Mentre l'opposizione chiede le elezioni immediatamente (ottima idea: farlo in piena crisi pandemica, in un Paese che, a differenza degli Stati Uniti, non ha il voto per corrispondenza), Conte sembra non essere nelle migliori condizioni per decidere e, soprattutto, farlo per il meglio.

I numeri delle vittime della pandemia (morti, contagiati, guariti, ricoverati nelle terapie intensive, tamponi) disegnano un quadro dell'Italia ancora lontana dal dirsi fuori dalla crisi e che quindi ha bisogno di misure drastiche. Lo dicono gli esperti, tutti, compatti. Lo dicono i presidenti di Regione (dei due schieramenti, Zaia e De Luca in testa), con qualche eccezione che potremmo ridurre a folklore politico.

Eppure Conte non sembra ascoltare, chiuso in una torre eburnea che è tale solo ai suoi occhi. Ecco quindi che sembra volere andare verso misure dure, ma limitatamente ad alcuni giorni canonicamente riservati a pranzi e cene, a scambio di visite e regali. È come la battuta della ragazza un po' incinta.
La situazione è di gravità evidente, ma non agli occhi di chi deve dire l'ultima parola. Come se la crisi possa essere guardata con ottimismo, anche per l'arrivo imminente del vaccino, che potrebbe essere inutile se si dà il via libera a tutti, ad eccezione di pochi giorni.
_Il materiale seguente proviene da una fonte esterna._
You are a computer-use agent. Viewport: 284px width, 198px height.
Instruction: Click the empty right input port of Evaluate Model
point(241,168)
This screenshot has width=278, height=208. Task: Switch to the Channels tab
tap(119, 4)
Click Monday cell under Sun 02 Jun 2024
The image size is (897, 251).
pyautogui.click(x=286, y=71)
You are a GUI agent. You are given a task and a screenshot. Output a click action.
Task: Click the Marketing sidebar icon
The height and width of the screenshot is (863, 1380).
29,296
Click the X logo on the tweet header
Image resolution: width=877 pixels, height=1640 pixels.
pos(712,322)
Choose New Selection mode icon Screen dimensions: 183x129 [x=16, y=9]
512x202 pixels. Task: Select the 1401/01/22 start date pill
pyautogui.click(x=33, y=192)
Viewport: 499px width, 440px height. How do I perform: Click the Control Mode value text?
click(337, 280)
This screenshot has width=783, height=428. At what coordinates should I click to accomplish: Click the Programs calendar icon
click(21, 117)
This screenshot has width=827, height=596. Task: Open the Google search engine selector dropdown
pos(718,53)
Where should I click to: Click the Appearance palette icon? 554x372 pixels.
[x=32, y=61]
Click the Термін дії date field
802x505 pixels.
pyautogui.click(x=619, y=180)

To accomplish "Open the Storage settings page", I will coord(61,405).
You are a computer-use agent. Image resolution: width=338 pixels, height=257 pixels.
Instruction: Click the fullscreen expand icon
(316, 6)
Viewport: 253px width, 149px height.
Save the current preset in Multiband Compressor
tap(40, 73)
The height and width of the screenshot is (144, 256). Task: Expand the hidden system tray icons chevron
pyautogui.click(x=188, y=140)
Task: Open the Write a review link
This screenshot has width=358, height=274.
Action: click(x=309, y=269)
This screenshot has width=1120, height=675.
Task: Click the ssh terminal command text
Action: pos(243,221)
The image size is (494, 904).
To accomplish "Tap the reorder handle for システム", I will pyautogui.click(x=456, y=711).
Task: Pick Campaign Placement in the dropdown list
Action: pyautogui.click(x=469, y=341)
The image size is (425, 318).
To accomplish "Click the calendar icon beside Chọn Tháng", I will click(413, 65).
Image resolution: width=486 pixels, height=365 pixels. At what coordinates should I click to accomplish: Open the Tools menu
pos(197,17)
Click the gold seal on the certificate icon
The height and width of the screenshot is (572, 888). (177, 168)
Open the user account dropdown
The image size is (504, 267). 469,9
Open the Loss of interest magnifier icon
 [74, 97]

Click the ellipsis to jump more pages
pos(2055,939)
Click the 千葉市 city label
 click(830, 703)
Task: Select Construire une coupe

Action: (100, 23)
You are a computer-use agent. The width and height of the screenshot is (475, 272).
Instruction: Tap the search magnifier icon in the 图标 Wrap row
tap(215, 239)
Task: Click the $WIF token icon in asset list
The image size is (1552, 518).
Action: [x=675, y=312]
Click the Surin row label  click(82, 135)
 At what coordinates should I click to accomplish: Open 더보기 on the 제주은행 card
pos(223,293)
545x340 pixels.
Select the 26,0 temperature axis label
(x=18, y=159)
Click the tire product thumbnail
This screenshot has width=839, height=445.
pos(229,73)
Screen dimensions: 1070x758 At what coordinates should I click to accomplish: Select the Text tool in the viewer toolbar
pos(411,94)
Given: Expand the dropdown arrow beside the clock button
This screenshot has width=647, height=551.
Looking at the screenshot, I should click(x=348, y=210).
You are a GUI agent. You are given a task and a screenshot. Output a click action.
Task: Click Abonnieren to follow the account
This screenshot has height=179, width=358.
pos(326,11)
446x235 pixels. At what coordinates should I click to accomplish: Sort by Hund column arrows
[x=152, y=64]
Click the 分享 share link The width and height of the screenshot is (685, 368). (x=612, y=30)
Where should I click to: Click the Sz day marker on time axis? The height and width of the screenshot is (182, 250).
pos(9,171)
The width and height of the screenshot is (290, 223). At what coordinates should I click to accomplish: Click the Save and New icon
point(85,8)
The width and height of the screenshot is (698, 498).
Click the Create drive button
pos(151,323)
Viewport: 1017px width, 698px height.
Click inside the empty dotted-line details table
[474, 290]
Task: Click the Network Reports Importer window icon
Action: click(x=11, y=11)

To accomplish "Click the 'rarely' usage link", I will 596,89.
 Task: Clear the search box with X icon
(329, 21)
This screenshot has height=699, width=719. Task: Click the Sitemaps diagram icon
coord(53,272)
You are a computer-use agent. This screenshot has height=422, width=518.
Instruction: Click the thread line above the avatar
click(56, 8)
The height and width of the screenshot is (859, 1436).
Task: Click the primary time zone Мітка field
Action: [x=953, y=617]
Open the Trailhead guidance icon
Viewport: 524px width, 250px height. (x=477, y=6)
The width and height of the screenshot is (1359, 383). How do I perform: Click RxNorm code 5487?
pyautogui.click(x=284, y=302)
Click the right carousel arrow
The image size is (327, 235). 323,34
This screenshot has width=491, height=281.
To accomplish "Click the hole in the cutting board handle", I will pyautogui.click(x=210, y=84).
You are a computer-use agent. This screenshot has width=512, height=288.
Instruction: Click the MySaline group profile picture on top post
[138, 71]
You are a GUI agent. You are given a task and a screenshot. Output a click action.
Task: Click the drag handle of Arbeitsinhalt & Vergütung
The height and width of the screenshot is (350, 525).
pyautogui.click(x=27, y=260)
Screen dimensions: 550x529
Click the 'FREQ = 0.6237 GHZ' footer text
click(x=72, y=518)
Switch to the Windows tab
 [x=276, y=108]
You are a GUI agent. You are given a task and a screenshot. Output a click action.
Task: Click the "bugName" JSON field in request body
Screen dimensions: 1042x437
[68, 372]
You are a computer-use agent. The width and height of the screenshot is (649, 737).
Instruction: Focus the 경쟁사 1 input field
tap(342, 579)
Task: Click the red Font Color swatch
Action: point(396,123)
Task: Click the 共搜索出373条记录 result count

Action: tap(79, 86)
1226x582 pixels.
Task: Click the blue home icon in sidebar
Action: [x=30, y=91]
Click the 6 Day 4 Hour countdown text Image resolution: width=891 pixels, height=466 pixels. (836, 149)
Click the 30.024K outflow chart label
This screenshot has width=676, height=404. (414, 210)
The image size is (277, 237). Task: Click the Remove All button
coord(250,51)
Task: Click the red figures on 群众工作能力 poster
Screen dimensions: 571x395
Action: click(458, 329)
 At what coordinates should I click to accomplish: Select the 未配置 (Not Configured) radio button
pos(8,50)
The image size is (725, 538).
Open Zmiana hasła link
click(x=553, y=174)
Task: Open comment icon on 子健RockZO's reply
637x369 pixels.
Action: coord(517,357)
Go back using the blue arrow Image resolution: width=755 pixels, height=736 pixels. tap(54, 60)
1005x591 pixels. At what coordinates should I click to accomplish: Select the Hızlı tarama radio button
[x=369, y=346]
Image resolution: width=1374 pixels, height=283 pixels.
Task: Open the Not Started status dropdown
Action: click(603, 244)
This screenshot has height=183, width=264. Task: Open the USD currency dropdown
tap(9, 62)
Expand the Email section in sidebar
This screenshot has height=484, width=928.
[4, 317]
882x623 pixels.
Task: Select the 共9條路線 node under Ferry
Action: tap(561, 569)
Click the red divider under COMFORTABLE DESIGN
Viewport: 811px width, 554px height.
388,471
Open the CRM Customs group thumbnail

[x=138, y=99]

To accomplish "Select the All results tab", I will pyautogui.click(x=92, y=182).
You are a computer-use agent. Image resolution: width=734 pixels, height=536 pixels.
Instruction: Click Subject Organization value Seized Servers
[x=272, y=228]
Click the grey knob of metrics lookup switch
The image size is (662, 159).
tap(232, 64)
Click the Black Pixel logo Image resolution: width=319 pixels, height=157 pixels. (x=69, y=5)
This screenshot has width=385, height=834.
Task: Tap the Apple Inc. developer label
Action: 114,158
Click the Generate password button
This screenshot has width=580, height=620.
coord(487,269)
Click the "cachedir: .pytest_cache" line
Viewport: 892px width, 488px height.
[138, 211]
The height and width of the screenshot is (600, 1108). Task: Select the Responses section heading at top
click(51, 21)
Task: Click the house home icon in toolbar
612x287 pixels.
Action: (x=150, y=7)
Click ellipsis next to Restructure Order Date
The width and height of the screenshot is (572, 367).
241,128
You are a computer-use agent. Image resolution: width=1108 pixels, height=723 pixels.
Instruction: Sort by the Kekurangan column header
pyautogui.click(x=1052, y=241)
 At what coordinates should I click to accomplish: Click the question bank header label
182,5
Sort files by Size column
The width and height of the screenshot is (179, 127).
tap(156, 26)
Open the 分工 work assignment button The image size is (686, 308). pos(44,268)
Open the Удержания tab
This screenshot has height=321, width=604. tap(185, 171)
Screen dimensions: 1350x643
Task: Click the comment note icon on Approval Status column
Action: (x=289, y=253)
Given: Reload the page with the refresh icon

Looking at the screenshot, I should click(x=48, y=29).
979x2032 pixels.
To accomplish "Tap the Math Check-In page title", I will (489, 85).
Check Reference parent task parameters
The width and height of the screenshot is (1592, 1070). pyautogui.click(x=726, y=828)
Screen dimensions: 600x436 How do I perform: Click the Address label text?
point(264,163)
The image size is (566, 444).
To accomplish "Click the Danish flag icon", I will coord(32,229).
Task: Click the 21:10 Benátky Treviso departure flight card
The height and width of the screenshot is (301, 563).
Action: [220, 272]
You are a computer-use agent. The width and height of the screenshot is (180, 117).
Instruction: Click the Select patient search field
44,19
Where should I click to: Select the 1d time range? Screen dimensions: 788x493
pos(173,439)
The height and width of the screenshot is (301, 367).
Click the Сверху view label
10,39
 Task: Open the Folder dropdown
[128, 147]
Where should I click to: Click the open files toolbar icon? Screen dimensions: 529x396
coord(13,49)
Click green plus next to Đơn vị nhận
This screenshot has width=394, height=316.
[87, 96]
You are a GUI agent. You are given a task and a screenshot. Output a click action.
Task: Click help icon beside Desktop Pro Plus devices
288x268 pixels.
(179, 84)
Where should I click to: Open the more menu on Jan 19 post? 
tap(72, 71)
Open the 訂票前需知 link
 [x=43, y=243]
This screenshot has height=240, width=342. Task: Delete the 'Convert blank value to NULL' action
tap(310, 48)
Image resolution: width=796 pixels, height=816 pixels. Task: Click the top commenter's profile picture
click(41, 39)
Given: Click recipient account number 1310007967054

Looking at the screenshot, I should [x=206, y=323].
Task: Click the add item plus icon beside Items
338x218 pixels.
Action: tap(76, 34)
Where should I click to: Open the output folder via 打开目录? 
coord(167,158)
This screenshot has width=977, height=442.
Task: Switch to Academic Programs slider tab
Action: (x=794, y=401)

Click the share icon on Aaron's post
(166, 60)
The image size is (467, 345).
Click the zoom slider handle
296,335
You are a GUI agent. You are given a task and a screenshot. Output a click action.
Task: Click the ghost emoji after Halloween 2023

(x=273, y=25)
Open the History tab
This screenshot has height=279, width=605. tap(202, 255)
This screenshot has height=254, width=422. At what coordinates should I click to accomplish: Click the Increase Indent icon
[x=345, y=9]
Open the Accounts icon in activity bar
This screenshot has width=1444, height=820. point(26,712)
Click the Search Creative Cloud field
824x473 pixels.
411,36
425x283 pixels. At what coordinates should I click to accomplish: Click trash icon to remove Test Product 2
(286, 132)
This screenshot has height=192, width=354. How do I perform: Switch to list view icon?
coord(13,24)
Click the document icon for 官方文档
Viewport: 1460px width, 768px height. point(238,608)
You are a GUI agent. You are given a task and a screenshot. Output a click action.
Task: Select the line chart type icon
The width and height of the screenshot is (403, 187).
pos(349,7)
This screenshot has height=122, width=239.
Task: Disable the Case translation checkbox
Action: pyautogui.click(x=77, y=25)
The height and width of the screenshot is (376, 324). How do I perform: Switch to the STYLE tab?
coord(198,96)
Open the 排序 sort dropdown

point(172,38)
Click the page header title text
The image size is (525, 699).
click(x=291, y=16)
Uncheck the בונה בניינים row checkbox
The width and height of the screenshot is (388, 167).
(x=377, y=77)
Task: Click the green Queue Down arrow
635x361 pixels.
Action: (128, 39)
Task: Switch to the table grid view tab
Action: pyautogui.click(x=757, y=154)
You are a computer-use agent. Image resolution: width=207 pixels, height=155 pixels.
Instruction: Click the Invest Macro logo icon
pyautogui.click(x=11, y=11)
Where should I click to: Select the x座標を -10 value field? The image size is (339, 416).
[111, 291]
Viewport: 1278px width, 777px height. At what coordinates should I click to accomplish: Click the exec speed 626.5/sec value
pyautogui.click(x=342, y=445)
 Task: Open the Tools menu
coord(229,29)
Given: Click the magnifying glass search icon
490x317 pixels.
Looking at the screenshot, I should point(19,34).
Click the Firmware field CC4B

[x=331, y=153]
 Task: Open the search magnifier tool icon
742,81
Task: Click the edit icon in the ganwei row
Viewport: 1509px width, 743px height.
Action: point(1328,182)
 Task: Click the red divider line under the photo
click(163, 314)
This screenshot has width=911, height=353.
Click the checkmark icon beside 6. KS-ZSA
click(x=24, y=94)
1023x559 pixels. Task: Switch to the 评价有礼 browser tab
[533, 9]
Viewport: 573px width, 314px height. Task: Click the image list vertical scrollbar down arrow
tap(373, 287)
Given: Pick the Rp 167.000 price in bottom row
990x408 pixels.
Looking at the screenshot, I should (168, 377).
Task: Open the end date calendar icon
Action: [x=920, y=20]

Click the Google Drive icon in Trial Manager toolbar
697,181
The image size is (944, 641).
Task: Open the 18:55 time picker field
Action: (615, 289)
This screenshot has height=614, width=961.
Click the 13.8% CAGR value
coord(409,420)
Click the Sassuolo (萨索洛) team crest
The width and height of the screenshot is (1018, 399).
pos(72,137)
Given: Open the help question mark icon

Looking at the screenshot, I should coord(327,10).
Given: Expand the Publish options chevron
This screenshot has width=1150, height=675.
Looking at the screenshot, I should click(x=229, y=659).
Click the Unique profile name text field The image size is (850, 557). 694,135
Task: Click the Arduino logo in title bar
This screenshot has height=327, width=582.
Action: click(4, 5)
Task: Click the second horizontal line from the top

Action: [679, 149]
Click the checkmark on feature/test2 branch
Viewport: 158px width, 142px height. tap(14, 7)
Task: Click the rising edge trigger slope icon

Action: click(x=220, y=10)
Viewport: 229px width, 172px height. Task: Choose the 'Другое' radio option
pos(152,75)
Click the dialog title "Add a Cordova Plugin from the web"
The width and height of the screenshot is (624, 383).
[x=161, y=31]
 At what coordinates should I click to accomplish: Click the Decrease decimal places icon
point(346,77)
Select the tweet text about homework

Giuseppe Conte, persona degnissima e sicuramente onesta, non era nato per fare il politico. Si è ritrovato a farlo con un incarico ben superiore a quello al quale realisticamente aspirava e, ammettiamolo, non era pronto. E forse non lo è nemmeno adesso in cui, per dirla brutalmente, dovrebbe tirare fuori gli attributi e prendere le decisioni necessarie. Forse non giuste, ma necessarie, a dispetto di quello che pretendono da lui i suoi ministri di riferimento. Come farebbe un buon padre di famiglia.
Decida e solo allora potrà guardare in faccia gli italiani che gli riconosceranno coraggio e, con esso, stima.